(Dataset entries)
'''

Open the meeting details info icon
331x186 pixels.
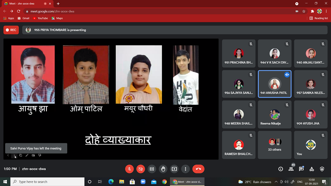point(281,169)
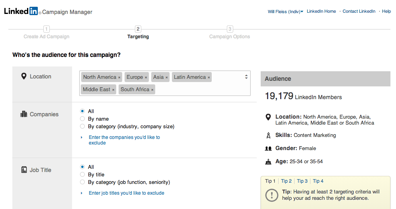Remove the Latin America location tag
Viewport: 396px width, 209px height.
point(209,78)
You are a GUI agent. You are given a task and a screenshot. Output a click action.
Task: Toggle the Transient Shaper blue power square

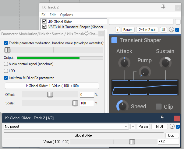click(x=114, y=40)
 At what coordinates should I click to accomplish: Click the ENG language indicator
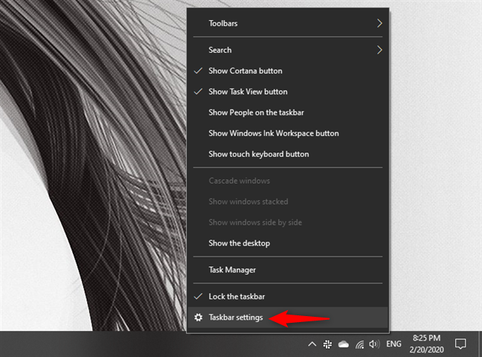(x=394, y=344)
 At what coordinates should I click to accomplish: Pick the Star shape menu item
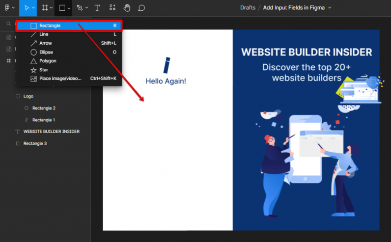pos(44,70)
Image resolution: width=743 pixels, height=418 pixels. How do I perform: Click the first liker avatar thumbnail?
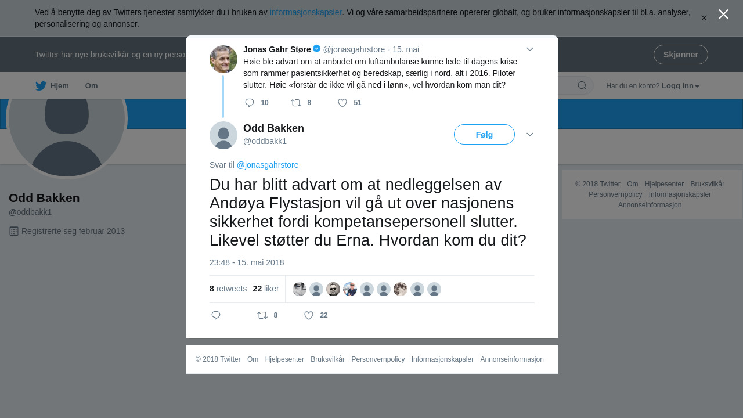point(300,289)

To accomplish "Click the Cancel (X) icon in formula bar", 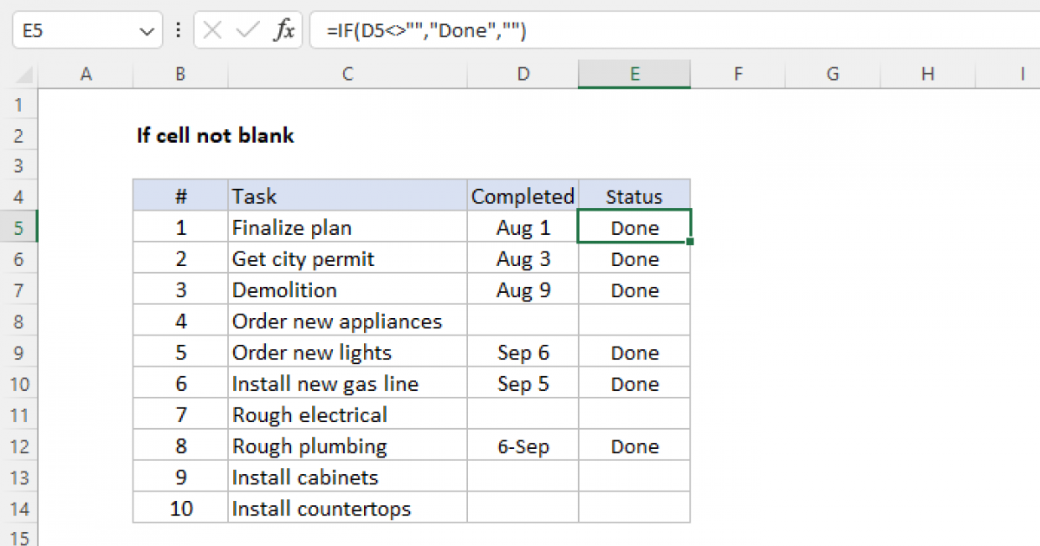I will (x=211, y=29).
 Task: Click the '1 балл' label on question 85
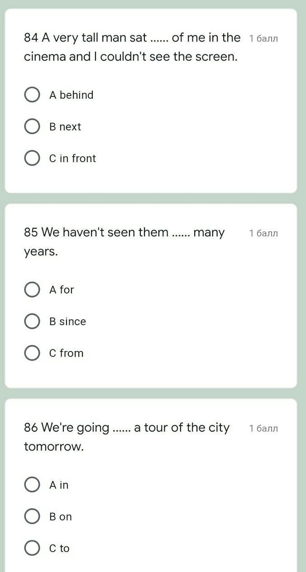pyautogui.click(x=263, y=233)
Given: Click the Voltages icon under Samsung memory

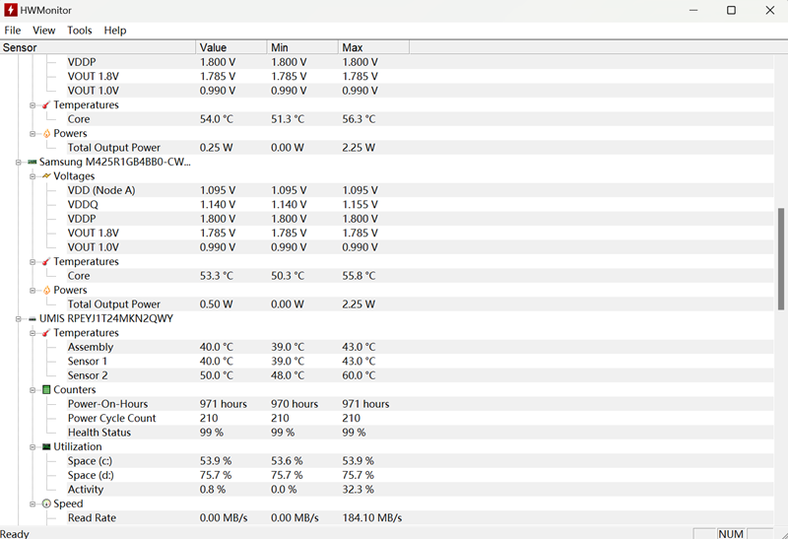Looking at the screenshot, I should pyautogui.click(x=45, y=176).
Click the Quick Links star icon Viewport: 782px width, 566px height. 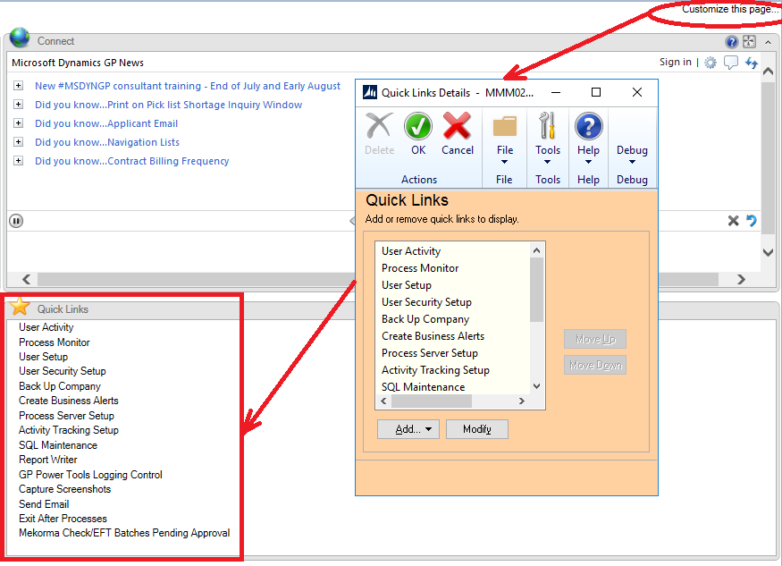[x=18, y=308]
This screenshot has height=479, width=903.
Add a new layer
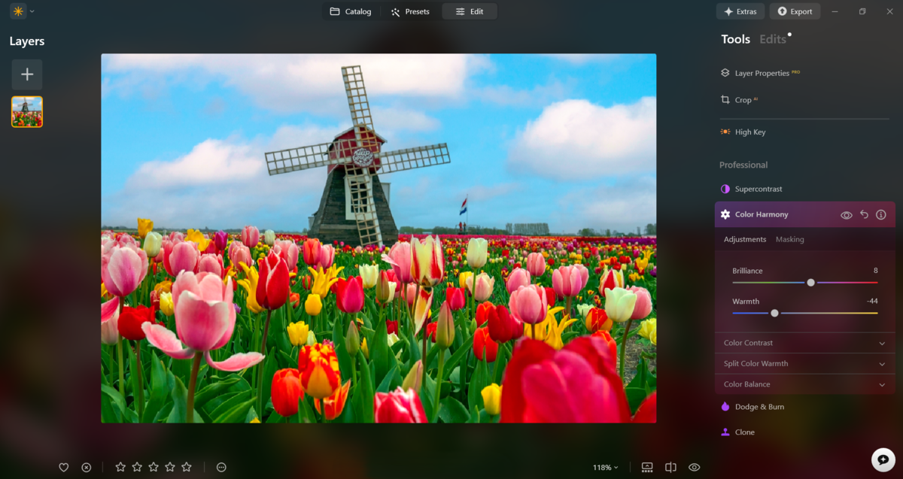click(x=27, y=74)
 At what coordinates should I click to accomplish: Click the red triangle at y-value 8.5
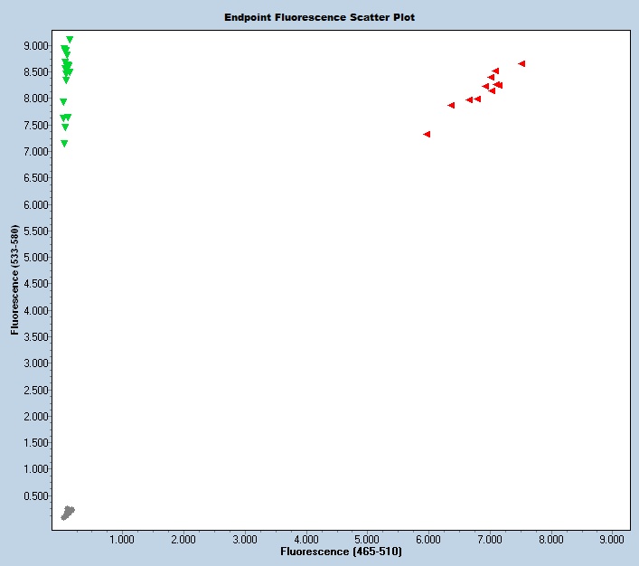click(x=495, y=71)
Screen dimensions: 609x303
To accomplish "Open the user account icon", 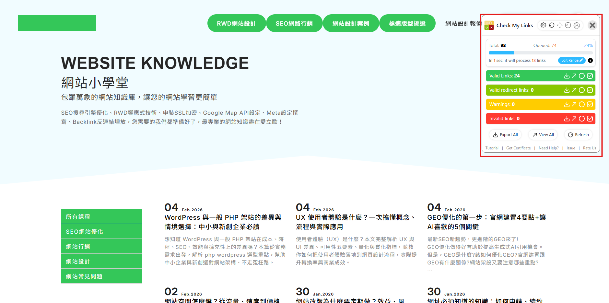I will click(x=577, y=25).
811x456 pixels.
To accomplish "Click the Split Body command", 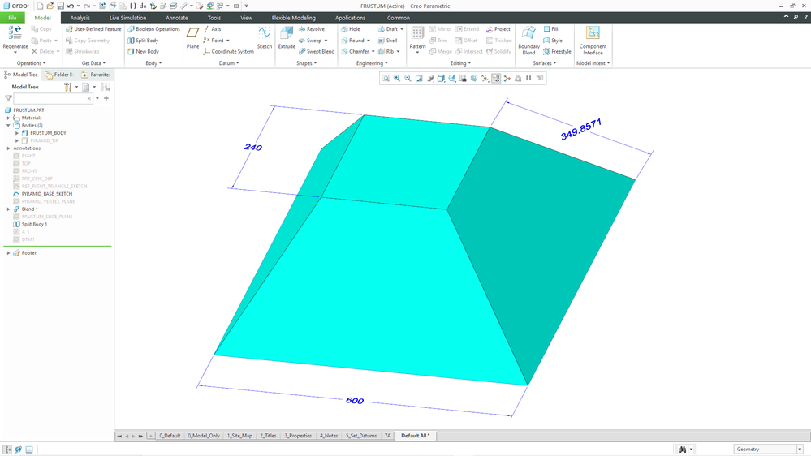I will pos(143,41).
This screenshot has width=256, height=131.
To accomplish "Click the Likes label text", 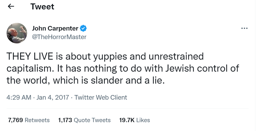I will (x=143, y=120).
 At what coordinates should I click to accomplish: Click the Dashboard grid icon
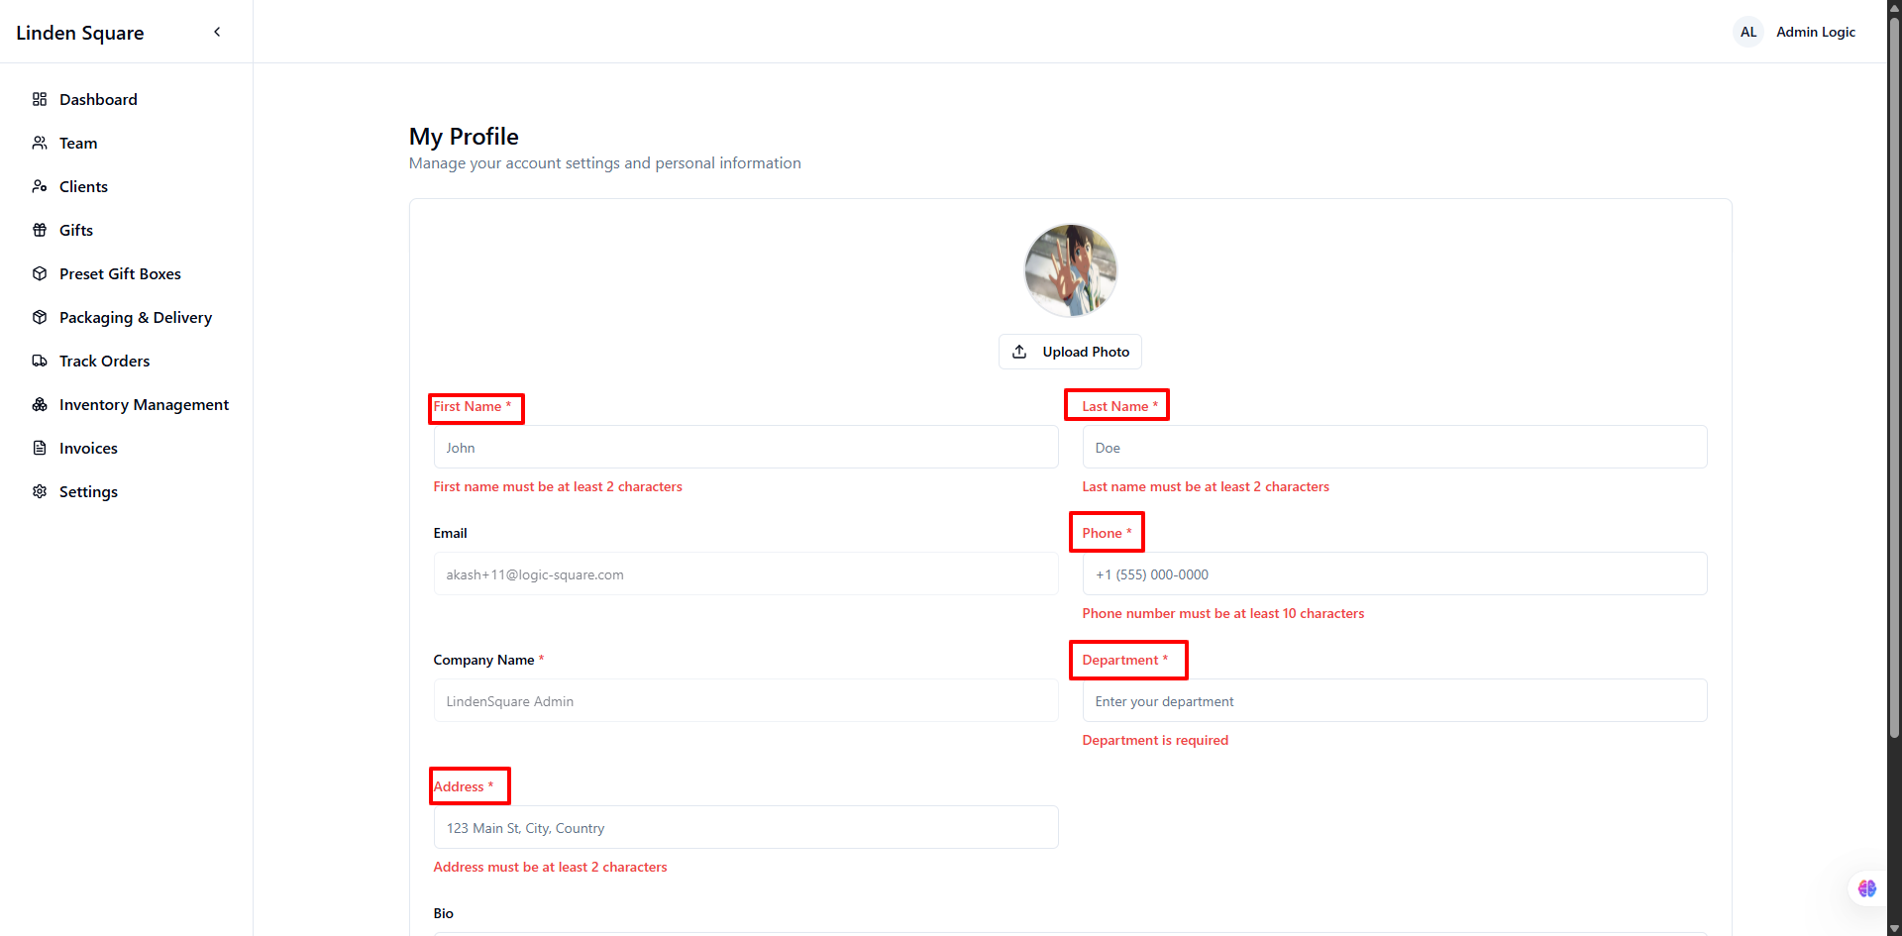coord(40,99)
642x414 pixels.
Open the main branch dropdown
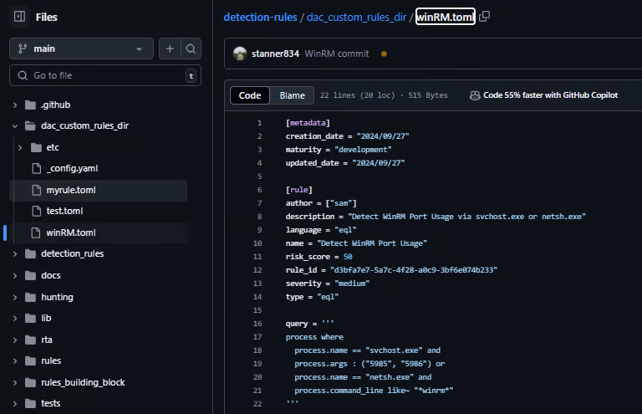(81, 49)
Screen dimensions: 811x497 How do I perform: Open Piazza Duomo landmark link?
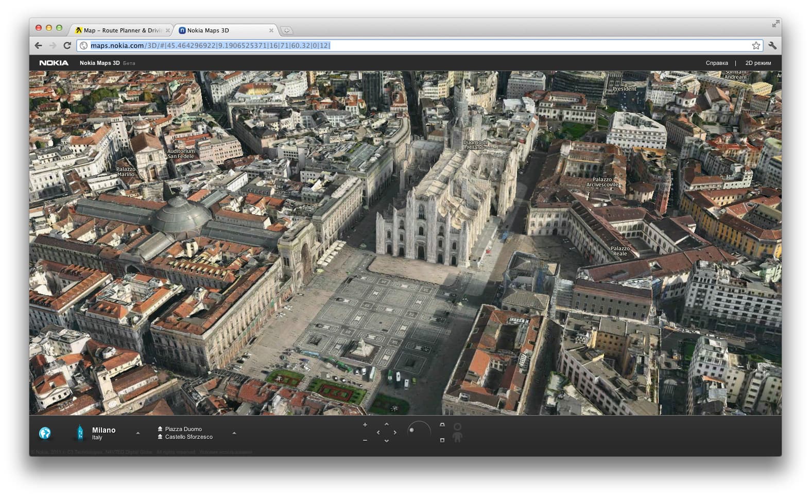pos(183,429)
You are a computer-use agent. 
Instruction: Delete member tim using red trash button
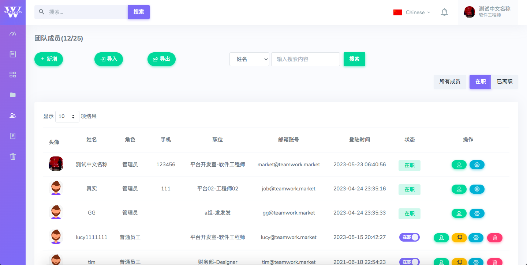click(x=495, y=262)
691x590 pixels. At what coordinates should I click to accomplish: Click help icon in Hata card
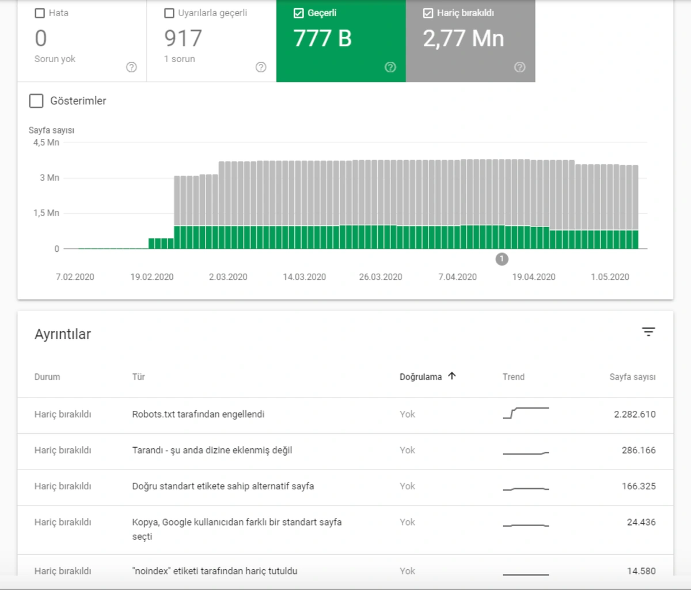[x=131, y=67]
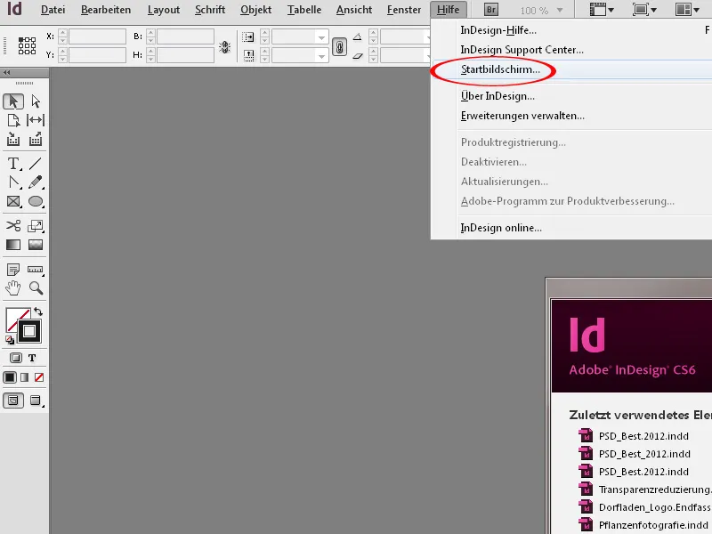Select the Type tool
The height and width of the screenshot is (534, 712).
click(13, 164)
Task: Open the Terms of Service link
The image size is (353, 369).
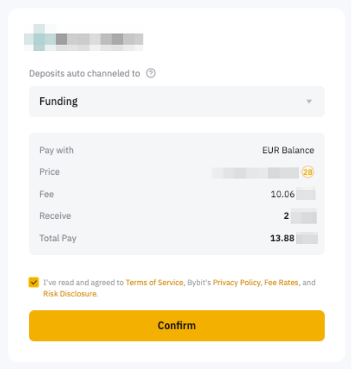Action: (x=154, y=283)
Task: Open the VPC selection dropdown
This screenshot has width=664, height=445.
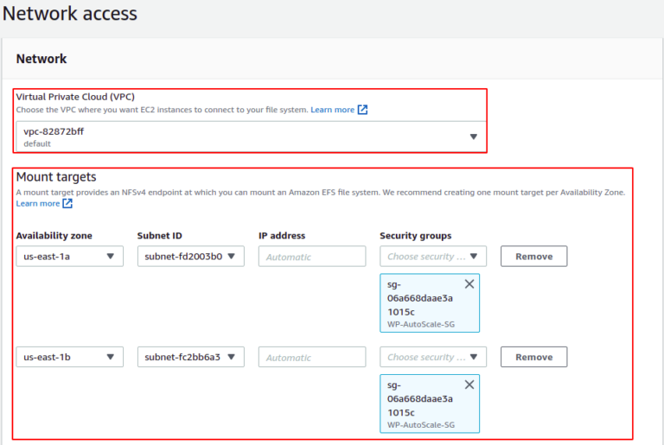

'''

■ PROMPT: Where the string "agent" occurs in the data, return the whole line.

■ TASK OUTPUT:
You are a GUI agent. You are given a task and a screenshot. Output a click action.
You are a computer-use agent. 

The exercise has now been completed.